Published at Jul 13 2018 · 0 comments
Instructions
Test suite
Solution

Implement the `accumulate` operation, which, given a collection and an operation to perform on each element of the collection, returns a new collection containing the result of applying that operation to each element of the input collection.
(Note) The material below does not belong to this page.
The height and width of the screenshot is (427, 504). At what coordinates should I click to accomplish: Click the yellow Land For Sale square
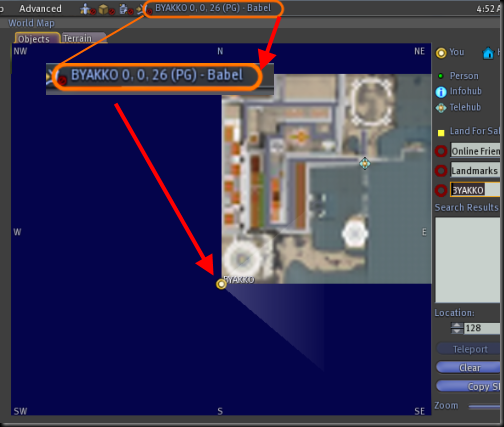[441, 133]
Given the collection of numbers:

• 1, 2, 3, 4, 5

And the operation:

• square a number (`x => x * x`)

Your code should be able to produce the collection of squares:

• 1, 4, 9, 16, 25

Check out the test suite to see the expected function signature.

## Restrictions

Keep your hands off that collect/map/fmap/whatchamacallit functionality provided by your standard library! Solve this one yourself using other basic tools instead.

## Running tests

Execute the tests with:

``````\$ mix test
``````

### Pending tests

In the test suites, all but the first test have been skipped.

Once you get a test passing, you can unskip the next one by commenting out the relevant `@tag :pending` with a `#` symbol.

For example:

``````# @tag :pending
test "shouting" do
assert Bob.hey("WATCH OUT!") == "Whoa, chill out!"
end
``````

Or, you can enable all the tests by commenting out the `ExUnit.configure` line in the test suite.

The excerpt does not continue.